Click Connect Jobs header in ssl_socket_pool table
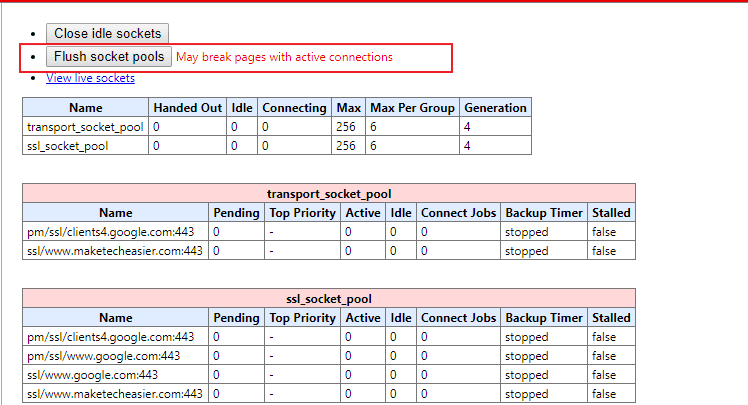The height and width of the screenshot is (405, 748). 458,318
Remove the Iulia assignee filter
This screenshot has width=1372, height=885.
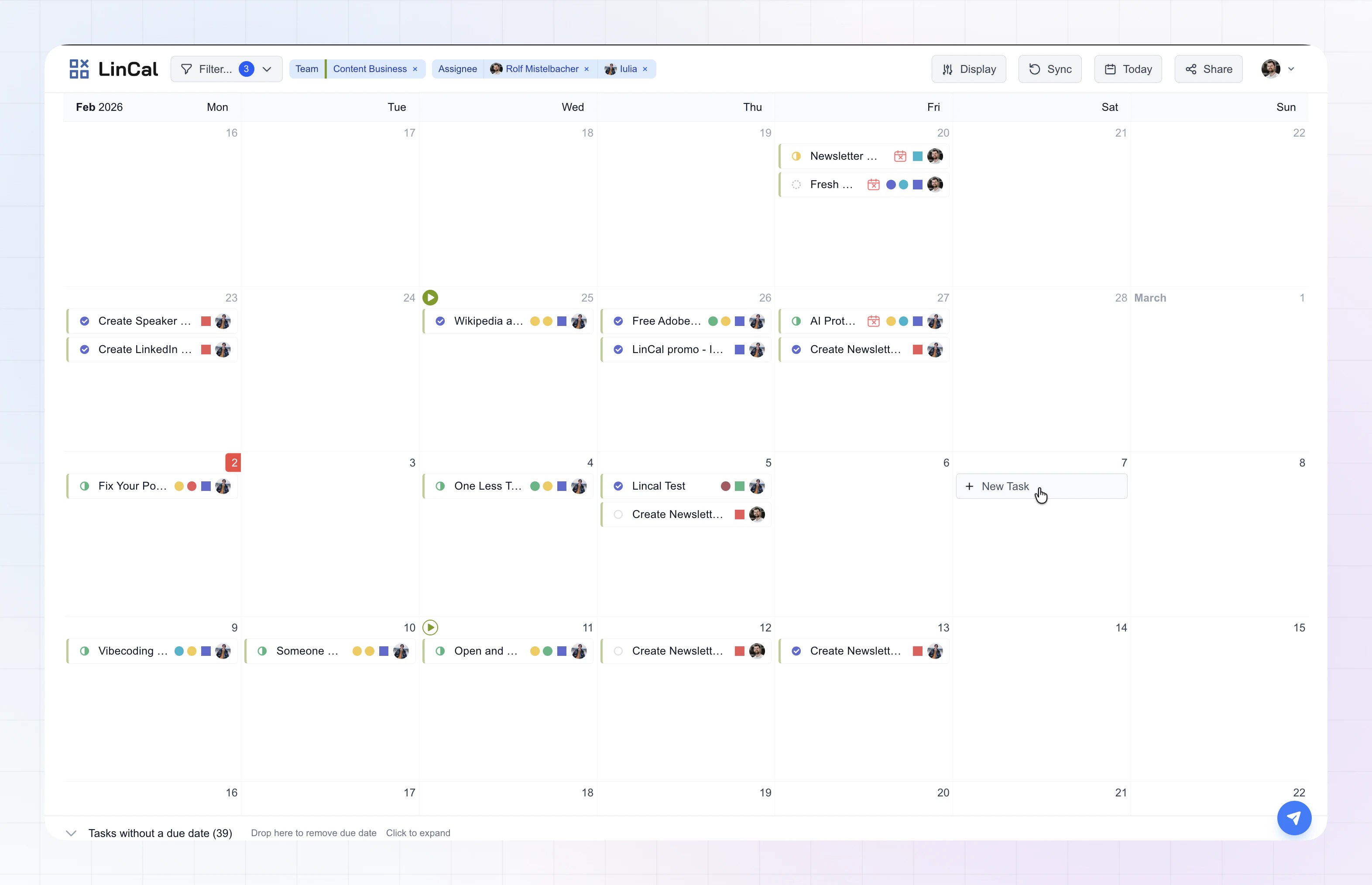pyautogui.click(x=645, y=69)
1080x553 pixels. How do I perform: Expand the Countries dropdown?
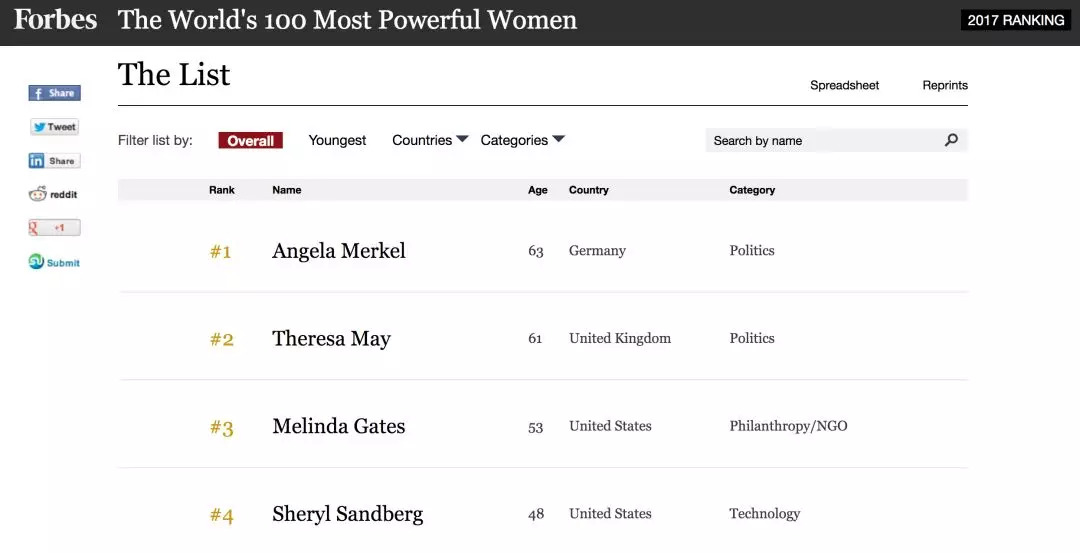point(430,140)
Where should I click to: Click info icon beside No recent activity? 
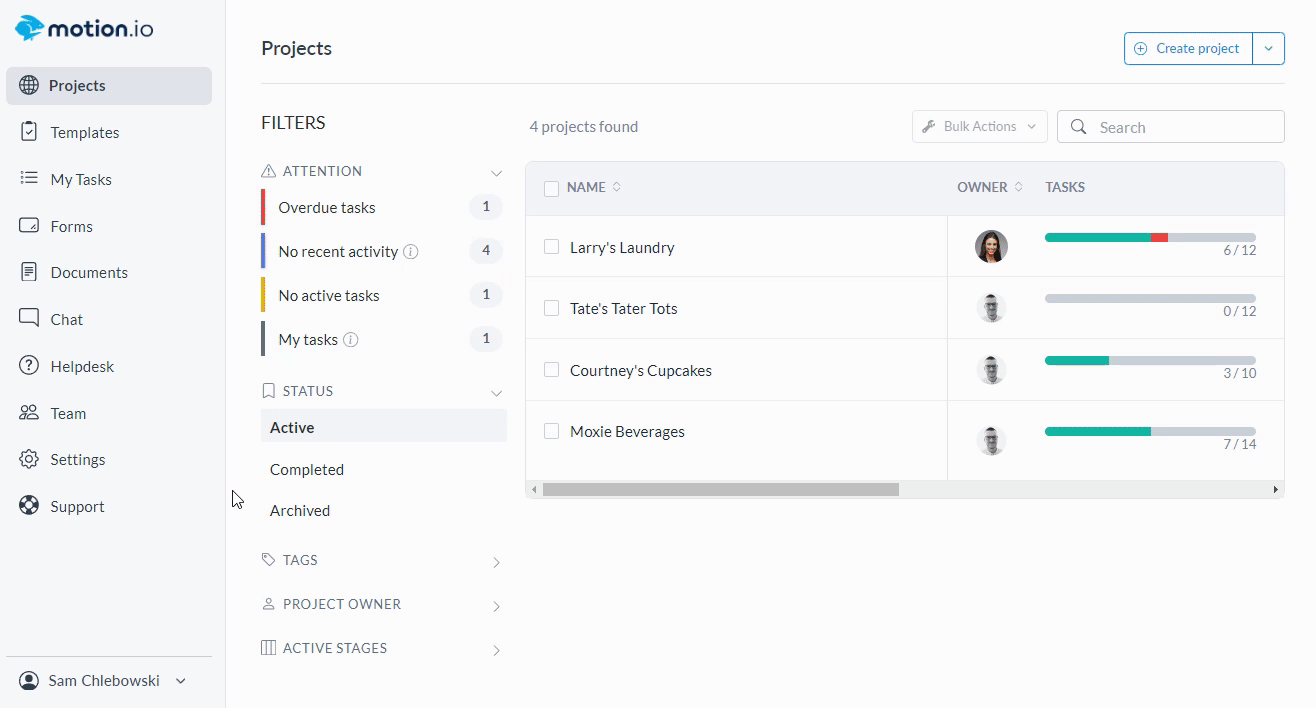tap(411, 252)
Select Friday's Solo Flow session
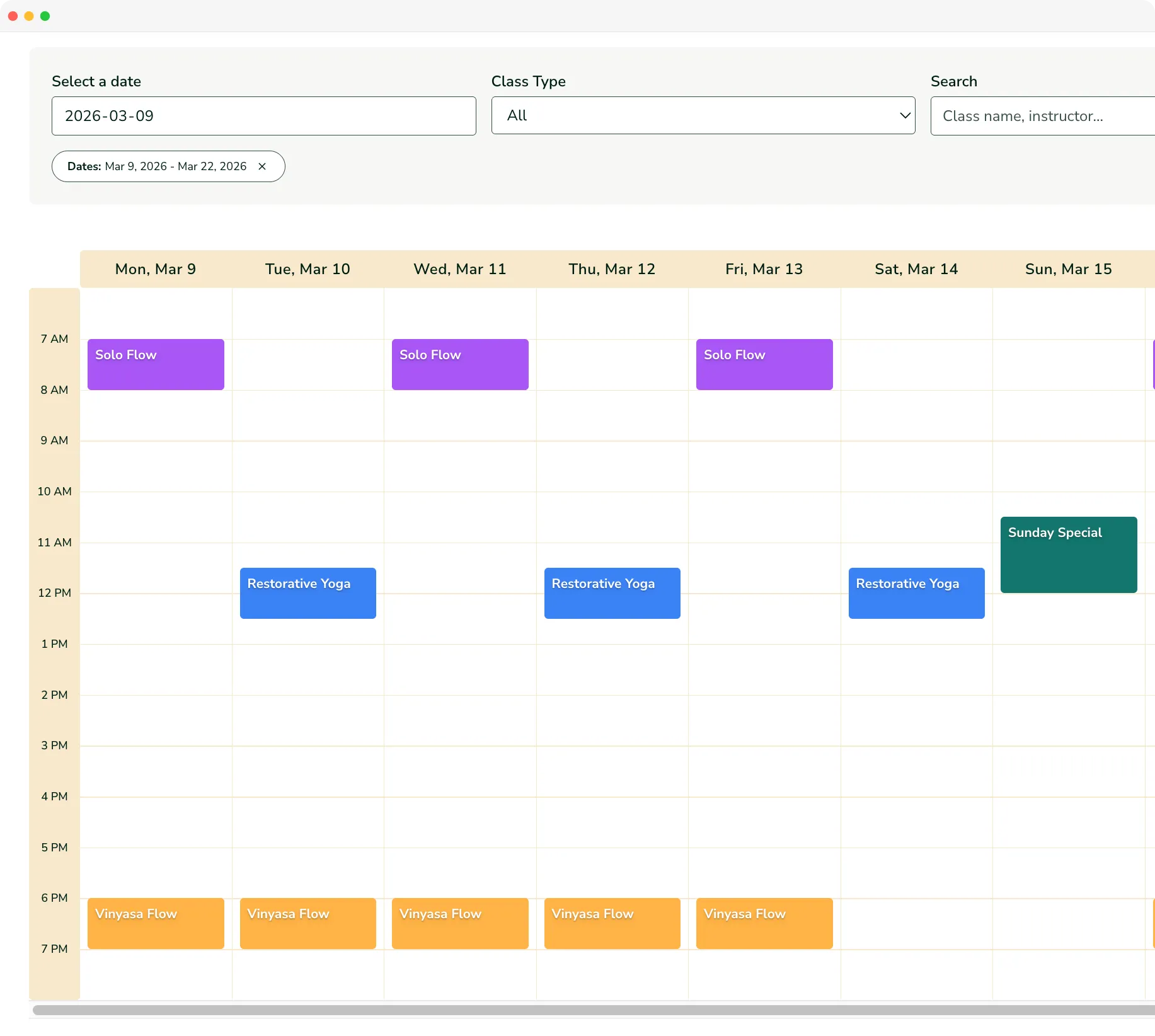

****

_Exercise description_
Reproduce every line of the material above word for word, leaving out the pictures.

_Solved exercise_
Click Connect Jobs header in ssl_socket_pool table
The height and width of the screenshot is (405, 748). 458,318
Remove the Iulia assignee filter
This screenshot has width=1372, height=885.
pyautogui.click(x=645, y=69)
1080x553 pixels. How do I perform: Expand the Countries dropdown?
point(430,140)
Where should I click to: Click info icon beside No recent activity? 
tap(411, 252)
Select Friday's Solo Flow session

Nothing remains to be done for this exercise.